With September upon us, our thoughts turn to autumn: crisp, cool air, pumpkin-spiced everything, and flesh-hungry werewolves. That’s right: it’s almost Halloween. As the beloved holiday approaches—and an opportunity to embrace all things macabre—Papercutz’s Super Genius imprint is publishing the first of three volumes of writer David Gallaher and artist Steve Ellis’ High Moon. Mixing elements of high action westerns and bone-chilling horror, their high-concept genre bending yarn follows a bounty hunter who has a monstrous secret he attempts to keep at bay.
On the occasion of tonight’s full moon, Mr. Gallaher spoke to me about the conceit of High Moon, collaborating with Mr. Ellis, and why our natural satellite continues to fascinate us.
David Gallaher: Hight Moon is the story of a savage man in a savage time forced with a choice to live like a beast or die like a man. After some strange happenings are reported in a small Texas town, a supernatural detective, Matthew Macgregor is brought in to solve the mystery. The secrets he discovers uncover his own dark past — one steeped in witchcraft, murder, and mayhem. It’s a story filled with mythological creatures, steam engine golems, steampunk soldiers, and cowboys wrestling werewolves with their own hands.
FS: Steve Ellis is your collaborator on the story, as well as with The Only Living Boy. Does that collaboration process differ depending on which series you two are working on?
DG: Our collaboration is pretty similar for both projects, where things really differ are in the scripting.
Scripts for The Only Living Boy are pretty loose and quick. There have some dialogue notes, but it’s generally pretty fluid and light. As an example, a typical script for four pages of art is about four pages of script.
Scripts for High Moon are quite dense … littered with literary references, footnotes, photo reference, architectural diagrams, and links to old time radio programs. A typical script for four pages of art is twenty-five pages long.
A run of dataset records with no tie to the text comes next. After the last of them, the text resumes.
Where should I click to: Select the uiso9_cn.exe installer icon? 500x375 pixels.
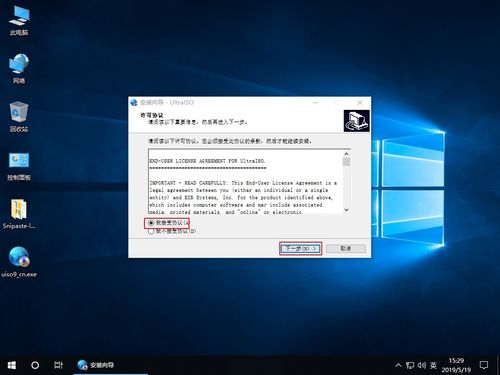coord(19,262)
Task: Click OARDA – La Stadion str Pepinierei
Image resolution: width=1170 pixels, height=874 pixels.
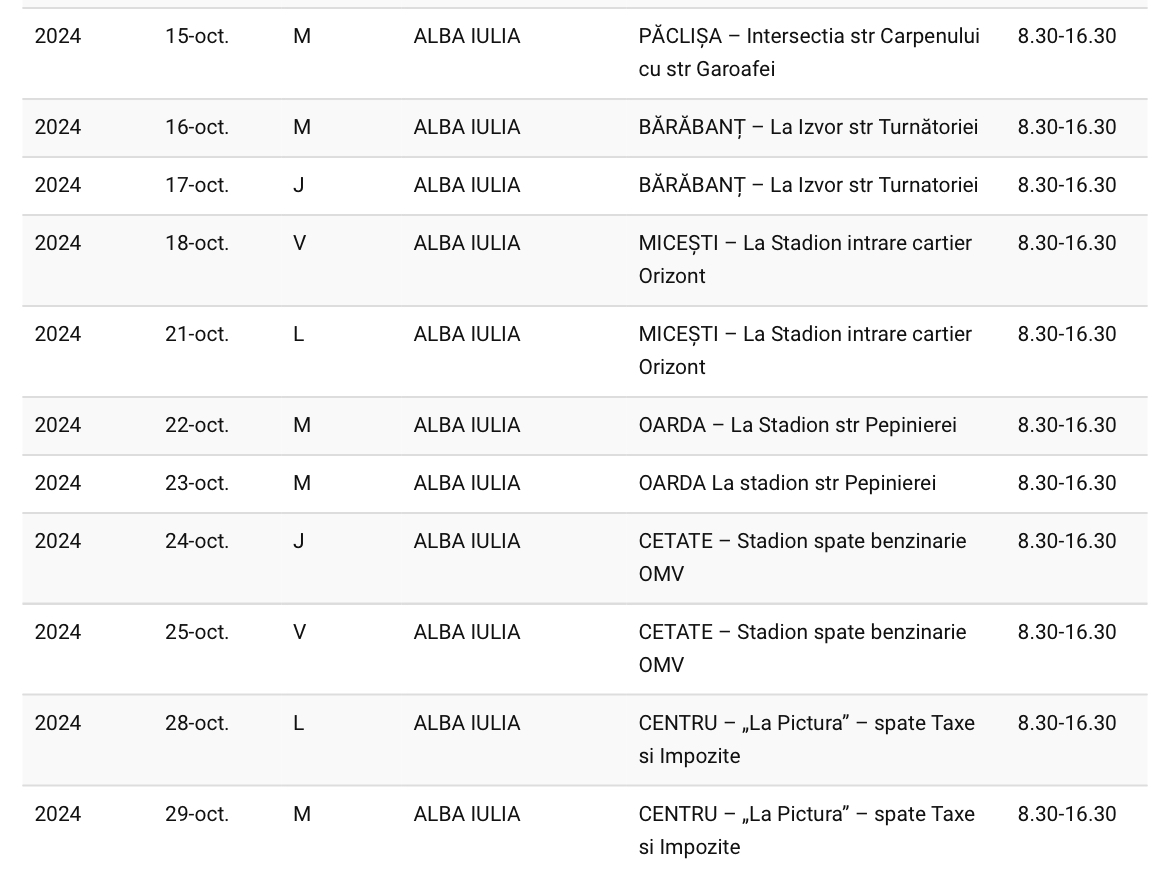Action: click(798, 425)
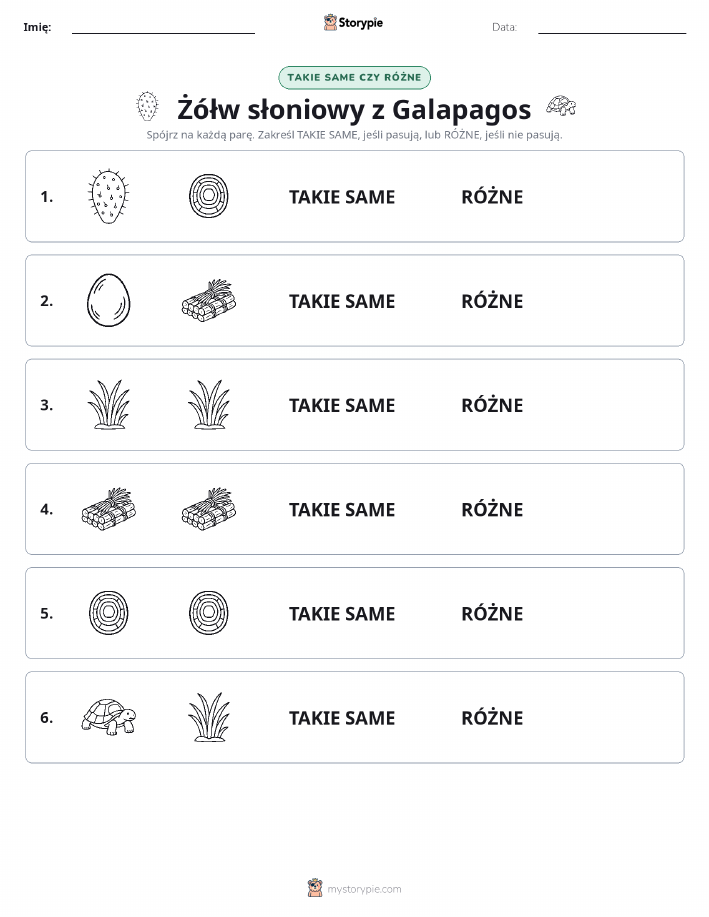Viewport: 709px width, 917px height.
Task: Choose RÓŻNE for row 1
Action: point(492,196)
FS: Papercutz is re-releasing volume 1. What can readers expect in this re-release?
DG: The High Moon re-release is simply gorgeous. The book is 8.5×11, presented in landscape format. The art and lettering have both been remastered. It comes in this beautiful slipcase that is simply stunning, that allows the book to stand vertically on bookcases. It’s like a super fancy dust jacket. There’s some bonus material in the back… and some other goodies.
FS: Are there are werewolf or western stories that you find particularly inform your work?
DG: No, but yes. Let me explain. I was forbidden from watching horror movies as a kid, but there was one show — albeit short-lived — on Fox called Werewolf. I was never allowed to see it, but I saw plenty of ads for it. While it didn’t influence the storytelling on High Moon, the very idea that it existed did. Does that make sense? I never saw it, but my mind was captivated by it.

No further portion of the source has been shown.